═════ Data ═════

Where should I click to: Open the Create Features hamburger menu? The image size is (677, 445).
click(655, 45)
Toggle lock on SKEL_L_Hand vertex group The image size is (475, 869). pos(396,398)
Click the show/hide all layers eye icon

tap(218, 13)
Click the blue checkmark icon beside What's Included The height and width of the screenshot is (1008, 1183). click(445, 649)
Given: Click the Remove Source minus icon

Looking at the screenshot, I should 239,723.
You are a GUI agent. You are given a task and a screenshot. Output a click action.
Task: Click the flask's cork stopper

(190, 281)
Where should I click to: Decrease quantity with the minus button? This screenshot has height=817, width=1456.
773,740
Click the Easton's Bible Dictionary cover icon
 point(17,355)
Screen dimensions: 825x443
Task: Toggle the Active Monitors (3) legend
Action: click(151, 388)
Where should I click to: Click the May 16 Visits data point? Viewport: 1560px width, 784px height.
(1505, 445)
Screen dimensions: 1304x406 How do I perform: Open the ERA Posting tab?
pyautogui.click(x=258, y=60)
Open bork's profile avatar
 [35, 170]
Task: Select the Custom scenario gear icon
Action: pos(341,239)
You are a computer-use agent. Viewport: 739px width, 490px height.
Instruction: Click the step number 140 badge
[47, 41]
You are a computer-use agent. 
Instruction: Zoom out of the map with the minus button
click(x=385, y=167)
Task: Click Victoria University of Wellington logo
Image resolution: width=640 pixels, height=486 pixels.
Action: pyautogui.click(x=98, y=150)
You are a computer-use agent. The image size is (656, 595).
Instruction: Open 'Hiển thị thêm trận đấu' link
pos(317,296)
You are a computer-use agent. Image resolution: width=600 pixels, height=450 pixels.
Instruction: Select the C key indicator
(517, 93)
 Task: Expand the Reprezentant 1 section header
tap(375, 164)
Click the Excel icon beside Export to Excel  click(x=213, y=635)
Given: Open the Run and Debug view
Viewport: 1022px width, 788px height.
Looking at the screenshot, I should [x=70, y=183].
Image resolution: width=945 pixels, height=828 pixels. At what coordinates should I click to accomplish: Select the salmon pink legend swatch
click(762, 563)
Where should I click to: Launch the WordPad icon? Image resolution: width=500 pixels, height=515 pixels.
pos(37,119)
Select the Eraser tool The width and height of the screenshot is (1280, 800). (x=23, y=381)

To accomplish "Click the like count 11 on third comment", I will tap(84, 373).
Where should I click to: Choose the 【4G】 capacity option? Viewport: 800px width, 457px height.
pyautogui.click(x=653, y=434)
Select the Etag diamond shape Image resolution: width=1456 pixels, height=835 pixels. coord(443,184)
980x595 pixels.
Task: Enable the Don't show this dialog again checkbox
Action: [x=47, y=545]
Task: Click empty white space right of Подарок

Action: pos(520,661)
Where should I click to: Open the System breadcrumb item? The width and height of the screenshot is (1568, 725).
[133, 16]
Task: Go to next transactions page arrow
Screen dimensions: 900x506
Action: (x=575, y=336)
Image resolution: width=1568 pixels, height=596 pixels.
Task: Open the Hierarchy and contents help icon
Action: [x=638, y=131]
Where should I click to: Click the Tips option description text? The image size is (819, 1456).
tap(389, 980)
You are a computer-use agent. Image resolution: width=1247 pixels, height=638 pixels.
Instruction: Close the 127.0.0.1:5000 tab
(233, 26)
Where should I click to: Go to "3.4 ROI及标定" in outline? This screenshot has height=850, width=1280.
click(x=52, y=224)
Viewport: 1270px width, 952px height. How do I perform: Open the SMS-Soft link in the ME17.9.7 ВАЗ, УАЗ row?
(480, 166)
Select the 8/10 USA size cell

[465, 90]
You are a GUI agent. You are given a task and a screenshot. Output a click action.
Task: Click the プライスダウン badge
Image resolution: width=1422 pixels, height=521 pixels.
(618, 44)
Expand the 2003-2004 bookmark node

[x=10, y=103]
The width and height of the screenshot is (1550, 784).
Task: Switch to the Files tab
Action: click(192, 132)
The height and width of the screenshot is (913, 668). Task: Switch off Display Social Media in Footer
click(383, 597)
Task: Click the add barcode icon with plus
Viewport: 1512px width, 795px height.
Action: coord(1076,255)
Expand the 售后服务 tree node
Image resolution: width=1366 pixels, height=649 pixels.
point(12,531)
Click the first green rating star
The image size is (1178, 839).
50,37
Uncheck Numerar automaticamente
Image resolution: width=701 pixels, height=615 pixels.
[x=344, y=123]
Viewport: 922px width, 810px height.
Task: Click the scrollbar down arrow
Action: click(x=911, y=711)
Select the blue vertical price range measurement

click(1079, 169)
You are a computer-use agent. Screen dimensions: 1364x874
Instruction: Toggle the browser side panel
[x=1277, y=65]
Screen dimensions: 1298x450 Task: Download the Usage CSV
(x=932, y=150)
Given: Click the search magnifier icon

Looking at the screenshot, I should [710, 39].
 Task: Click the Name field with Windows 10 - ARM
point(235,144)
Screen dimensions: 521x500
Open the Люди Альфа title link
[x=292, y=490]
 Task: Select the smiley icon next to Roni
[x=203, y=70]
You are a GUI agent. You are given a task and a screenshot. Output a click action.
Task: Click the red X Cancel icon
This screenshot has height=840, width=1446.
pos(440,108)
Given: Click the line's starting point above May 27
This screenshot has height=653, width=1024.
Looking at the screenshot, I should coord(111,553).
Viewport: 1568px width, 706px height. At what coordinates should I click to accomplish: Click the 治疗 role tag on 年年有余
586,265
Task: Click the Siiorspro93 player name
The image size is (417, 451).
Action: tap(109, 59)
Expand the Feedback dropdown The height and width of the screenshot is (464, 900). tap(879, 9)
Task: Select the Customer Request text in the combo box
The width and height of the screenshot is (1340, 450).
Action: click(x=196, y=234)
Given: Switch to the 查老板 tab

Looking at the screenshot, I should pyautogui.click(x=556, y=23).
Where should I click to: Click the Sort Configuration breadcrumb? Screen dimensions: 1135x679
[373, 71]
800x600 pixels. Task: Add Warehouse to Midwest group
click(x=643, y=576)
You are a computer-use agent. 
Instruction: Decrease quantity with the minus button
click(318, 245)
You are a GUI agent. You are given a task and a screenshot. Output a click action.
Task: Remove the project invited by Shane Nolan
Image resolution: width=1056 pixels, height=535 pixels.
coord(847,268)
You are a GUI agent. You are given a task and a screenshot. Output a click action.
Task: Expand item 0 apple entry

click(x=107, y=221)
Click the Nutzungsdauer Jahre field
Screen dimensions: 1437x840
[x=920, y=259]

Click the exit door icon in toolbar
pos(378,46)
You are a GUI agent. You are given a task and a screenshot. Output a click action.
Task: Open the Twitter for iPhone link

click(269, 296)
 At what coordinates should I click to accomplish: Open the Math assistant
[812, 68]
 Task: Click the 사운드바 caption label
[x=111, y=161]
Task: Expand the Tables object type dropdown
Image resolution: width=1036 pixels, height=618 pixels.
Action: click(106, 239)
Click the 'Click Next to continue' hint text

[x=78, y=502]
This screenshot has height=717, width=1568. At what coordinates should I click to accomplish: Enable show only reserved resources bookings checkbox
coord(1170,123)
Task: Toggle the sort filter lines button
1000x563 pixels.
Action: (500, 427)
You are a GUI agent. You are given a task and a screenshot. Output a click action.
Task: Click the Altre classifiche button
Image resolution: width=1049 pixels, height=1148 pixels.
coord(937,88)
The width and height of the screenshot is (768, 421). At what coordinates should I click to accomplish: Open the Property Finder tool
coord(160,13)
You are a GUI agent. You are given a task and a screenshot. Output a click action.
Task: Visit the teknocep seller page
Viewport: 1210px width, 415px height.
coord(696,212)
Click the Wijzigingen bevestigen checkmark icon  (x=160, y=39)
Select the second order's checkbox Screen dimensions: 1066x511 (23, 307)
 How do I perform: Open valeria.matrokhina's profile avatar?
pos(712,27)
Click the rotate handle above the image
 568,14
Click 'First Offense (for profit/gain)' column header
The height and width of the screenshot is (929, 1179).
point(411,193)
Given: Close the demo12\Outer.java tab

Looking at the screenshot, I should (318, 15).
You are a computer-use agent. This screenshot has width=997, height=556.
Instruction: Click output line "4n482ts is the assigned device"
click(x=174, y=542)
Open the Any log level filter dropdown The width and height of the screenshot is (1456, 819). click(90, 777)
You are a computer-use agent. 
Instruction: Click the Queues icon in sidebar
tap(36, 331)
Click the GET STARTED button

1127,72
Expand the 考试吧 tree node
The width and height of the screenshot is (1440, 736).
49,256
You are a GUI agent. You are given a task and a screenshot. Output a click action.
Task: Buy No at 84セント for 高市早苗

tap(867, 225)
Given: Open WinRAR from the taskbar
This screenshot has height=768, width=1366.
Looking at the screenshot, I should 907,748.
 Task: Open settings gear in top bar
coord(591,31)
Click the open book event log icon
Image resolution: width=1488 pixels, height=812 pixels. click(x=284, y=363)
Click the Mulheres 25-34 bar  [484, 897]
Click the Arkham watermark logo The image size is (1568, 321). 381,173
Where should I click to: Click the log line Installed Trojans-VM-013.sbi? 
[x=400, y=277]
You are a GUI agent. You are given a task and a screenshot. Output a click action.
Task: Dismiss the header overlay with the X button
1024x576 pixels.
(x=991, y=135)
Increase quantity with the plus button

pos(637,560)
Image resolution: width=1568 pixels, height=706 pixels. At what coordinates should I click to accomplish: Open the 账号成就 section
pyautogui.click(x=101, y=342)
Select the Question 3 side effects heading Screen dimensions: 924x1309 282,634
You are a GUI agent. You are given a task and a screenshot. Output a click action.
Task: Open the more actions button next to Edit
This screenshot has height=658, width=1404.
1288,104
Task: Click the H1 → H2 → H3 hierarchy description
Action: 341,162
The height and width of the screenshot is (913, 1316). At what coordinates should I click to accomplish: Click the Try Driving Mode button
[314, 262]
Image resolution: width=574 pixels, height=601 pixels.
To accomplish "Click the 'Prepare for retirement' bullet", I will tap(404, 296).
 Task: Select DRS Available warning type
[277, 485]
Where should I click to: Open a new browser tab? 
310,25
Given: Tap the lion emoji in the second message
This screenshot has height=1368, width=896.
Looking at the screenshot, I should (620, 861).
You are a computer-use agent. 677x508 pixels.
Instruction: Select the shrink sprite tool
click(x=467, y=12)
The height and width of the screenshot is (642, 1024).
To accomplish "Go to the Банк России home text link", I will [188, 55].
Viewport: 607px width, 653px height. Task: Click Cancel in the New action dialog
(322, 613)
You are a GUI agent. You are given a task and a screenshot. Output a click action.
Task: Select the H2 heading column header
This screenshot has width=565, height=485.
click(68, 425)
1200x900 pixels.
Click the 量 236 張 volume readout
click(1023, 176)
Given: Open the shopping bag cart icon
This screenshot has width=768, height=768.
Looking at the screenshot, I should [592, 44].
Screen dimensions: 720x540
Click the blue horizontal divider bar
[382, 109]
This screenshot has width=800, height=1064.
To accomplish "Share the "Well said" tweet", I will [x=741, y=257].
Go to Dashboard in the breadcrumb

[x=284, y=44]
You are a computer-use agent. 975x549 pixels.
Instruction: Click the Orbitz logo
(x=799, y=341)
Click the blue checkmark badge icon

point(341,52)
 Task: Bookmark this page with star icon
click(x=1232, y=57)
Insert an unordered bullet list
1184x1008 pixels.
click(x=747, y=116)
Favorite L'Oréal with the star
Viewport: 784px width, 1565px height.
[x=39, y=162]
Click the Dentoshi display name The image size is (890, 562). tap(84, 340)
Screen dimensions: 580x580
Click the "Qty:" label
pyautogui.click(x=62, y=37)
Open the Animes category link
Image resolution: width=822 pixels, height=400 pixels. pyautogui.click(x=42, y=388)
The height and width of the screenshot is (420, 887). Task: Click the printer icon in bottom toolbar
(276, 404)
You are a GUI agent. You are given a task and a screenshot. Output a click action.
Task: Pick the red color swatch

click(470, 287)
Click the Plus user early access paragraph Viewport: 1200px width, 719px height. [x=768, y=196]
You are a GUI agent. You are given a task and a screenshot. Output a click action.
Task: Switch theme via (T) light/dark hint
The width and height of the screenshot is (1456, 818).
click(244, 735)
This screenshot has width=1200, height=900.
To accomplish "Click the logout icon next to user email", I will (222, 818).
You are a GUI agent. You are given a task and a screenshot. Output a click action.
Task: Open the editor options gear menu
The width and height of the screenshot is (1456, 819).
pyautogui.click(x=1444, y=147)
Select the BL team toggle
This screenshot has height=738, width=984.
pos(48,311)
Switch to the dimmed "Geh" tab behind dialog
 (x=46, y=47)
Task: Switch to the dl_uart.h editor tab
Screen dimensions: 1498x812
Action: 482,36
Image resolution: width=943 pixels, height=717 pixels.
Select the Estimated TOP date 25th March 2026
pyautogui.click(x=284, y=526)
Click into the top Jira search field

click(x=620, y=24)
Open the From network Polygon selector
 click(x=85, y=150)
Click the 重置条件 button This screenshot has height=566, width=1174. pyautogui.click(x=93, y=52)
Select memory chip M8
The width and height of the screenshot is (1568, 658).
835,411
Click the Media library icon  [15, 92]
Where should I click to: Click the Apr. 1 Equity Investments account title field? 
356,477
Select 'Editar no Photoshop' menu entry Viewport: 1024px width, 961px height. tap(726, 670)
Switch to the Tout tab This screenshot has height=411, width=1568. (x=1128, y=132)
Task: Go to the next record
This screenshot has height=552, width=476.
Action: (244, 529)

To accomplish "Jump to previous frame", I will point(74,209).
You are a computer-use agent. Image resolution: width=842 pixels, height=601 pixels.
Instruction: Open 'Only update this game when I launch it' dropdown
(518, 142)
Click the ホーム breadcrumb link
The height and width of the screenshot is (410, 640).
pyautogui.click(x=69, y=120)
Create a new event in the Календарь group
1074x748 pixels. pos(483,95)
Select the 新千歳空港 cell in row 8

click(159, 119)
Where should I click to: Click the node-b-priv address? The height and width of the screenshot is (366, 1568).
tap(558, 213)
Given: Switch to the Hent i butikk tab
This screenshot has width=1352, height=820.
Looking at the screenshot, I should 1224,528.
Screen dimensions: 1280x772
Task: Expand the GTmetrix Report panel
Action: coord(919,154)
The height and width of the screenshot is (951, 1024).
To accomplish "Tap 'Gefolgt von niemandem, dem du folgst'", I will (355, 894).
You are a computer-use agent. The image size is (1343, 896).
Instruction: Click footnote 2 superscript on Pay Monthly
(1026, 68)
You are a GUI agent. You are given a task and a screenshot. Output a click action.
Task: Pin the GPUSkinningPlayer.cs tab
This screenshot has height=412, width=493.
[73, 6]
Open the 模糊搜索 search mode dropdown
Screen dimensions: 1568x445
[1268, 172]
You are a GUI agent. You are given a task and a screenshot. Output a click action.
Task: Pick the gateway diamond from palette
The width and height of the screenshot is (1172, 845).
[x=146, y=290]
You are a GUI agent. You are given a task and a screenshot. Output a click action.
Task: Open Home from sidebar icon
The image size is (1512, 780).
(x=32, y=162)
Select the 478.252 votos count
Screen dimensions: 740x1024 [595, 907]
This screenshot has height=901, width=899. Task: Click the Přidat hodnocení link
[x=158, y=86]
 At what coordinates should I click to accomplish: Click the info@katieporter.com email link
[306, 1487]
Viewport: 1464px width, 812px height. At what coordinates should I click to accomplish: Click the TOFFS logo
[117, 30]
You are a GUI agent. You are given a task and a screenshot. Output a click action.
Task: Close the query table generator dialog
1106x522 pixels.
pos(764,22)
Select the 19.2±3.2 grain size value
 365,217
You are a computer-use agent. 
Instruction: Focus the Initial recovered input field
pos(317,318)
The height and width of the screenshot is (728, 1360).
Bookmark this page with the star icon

═════

Report every line in the data above in which the word "heading" appears.

Result for this task →
Select the Question 3 side effects heading Screen dimensions: 924x1309 282,634
Task: Select the H2 heading column header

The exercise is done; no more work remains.